Por Jack Brubaker Actualizado el 24 de marzo de 2022
Tanto el cloro para piscinas como el blanqueador doméstico dependen de iones de hipoclorito para realizar sus funciones desinfectantes y blanqueadoras. Sin embargo, el cloro utilizado en las piscinas es química y cuantitativamente mucho más fuerte que el hipoclorito de sodio que se encuentra en la mayoría de los productos blanqueadores domésticos.
El principal ingrediente activo del cloro comercial para piscinas es el hipoclorito de calcio, Ca(OCl)₂. Algunas piscinas públicas o comerciales también pueden usar cloro gaseoso o formulaciones de cloramina, pero el hipoclorito de calcio sigue siendo el más común. La lejía doméstica, por el contrario, contiene hipoclorito de sodio, NaOCl.

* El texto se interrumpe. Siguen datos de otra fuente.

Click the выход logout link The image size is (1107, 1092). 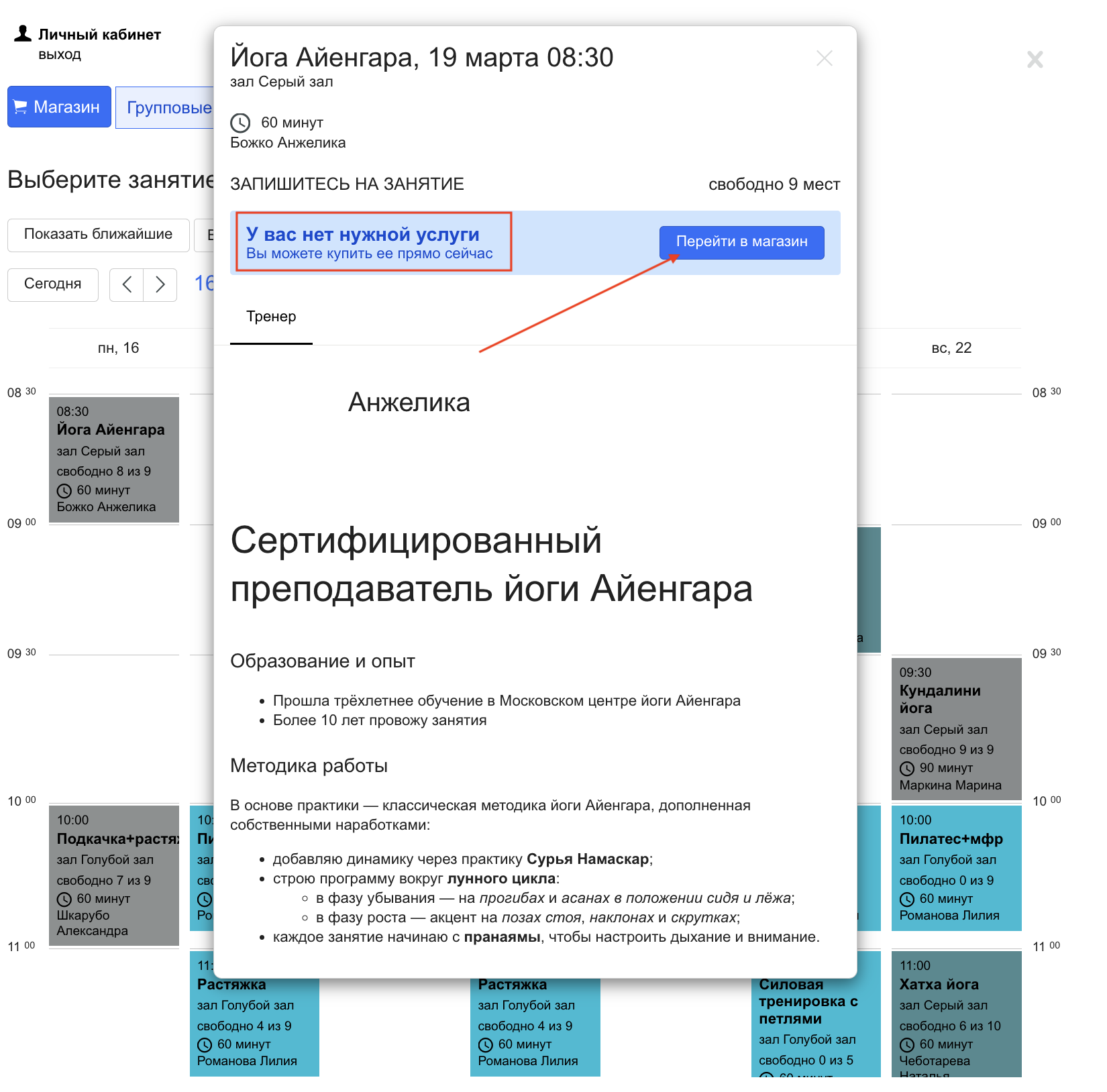[59, 54]
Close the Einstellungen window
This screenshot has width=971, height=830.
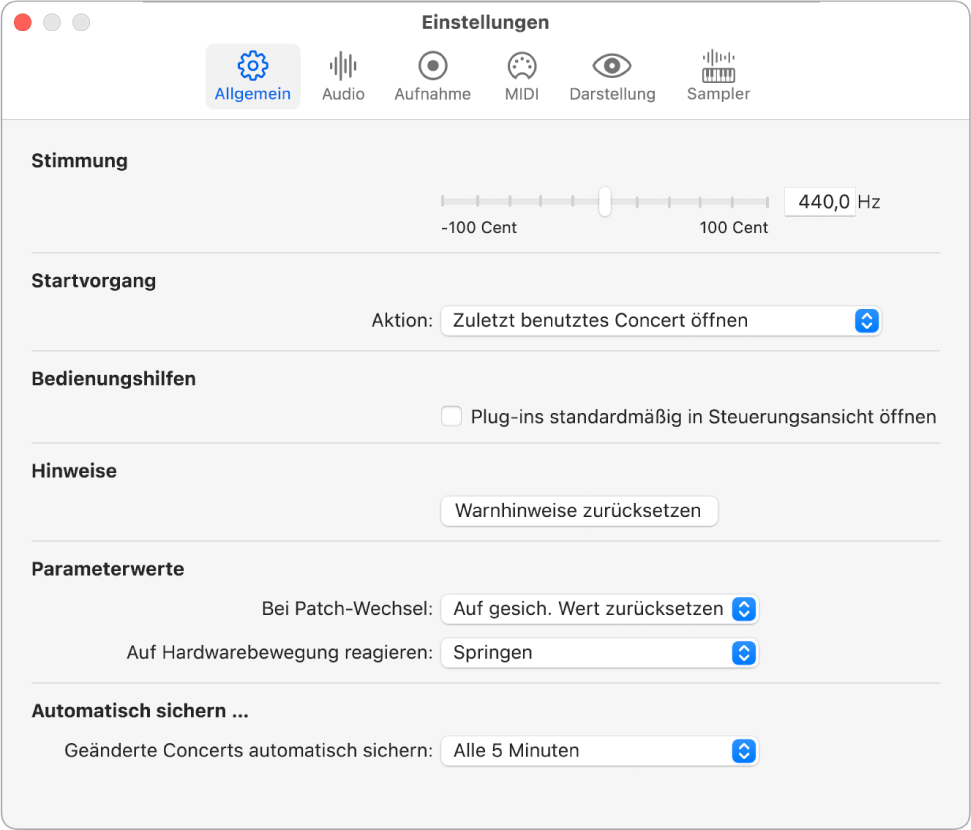[x=21, y=22]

El cloro para piscinas que se vende para uso en piscinas normalmente contiene aproximadamente un 65 por ciento de ingrediente activo en peso. En comparación, la lejía doméstica generalmente contiene solo entre un 5 y un 6 por ciento de hipoclorito de sodio en peso.
Cuando se disuelven en agua, tanto el hipoclorito de calcio como el hipoclorito de sodio liberan iones de hipoclorito. Dependiendo del pH del agua, estos iones pueden transformarse en ácido hipocloroso (HOCl), la especie más eficaz para oxidar y matar microorganismos.
El “cloro libre disponible” (FAC) se refiere a la concentración combinada de iones hipoclorito y ácido hipocloroso presentes en una solución. FAC es la métrica que realmente refleja el poder desinfectante de una solución a base de agua.
Considere disolver un gramo de cloro para piscinas (65% Ca(OCl)₂) en un litro de agua. Esto produce un nivel de FAC de 0,47 gL⁻¹. La misma masa de lejía doméstica (6 % NaOCl) en condiciones idénticas produce solo 0,04 gL⁻¹ de FAC.
En otras palabras, gramo por gramo, el cloro de la piscina proporciona aproximadamente once veces más cloro libre disponible que la lejía doméstica.